Dari sana kami harus menempuh sekitar 300 meter melintasi semak dan deretan rumah sangat sederhana. Begitu sampai di warung itu, pandangan kami tersita pada deretan kendaraan yang berjajar di seberang warung tersebut, kami juga terpaku pada penuhnya kursi-kursi tempat pengunjung. Ia hanya menyisakan teras kosong tanpa kursi dan alas, di depan sebuah rumah sederhana.

Satu lagu milik Extreme berjudul 'More Than Words' mengalun lembut. Sekilas kesan sebuah kafe lebih terasa dari pada sebuah warung. Mula-mula saya eja nama warung yang ditulis memakai kapur pada papan hitam, Kedai Itah. Nama warungnya diambil dari bahasa Dayak, artinya kedai kita.

Berikutnya saya penasaran mengintip daftar menu yang dijual di warung tersebut. "Warung sederhana dan jauh dari kota, apa sih istimewanya? Yang seperti itu juga banyak sekali di mana-mana." Bukan pernyataan saya tetapi sepertinya pernyataan orang julid.

Mata saya bergeser pada tulisan daftar menu yang ditulis dengan menggunakan kapur warna-warni di atas papan tulis hitam. Persis tulisan Bu Muslimah, gurunya Ikal di Laskar Pelangi. Saya menelusuri satu per satu daftar menu.
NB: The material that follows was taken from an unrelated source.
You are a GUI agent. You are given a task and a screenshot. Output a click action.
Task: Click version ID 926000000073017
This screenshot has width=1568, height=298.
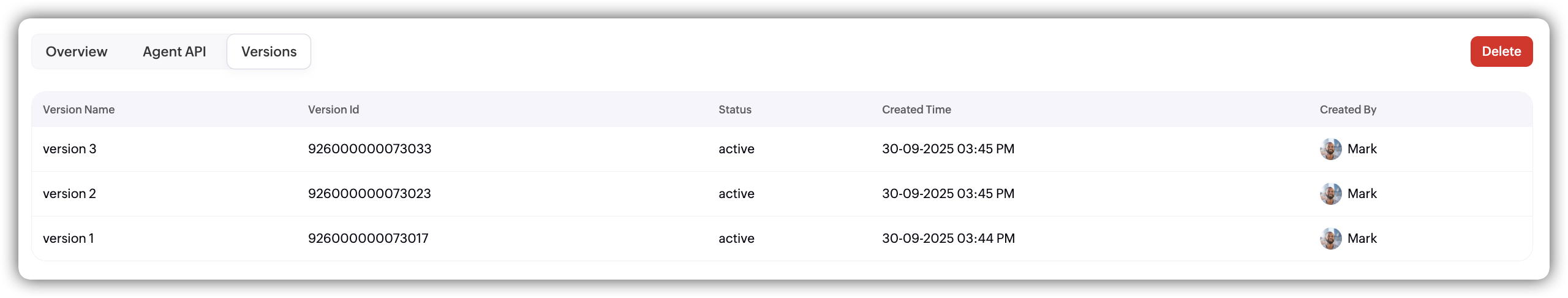point(368,239)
Sekali lagi, tidak ada yang istimewa. Tertera di sana gado-gado, nasi jagung, pecel, tiwul, tape ketan hitam, kukis, aneka minuman seperti teh bunga rosella, teh bunga telang, teh kelor, dan lain-lain.

Namun, menu lain yang tidak ditulis di papan adalah gatot. Iya, Anda tidak sedang salah baca, gatot. Ia dipajang di depan jendela besar kasir.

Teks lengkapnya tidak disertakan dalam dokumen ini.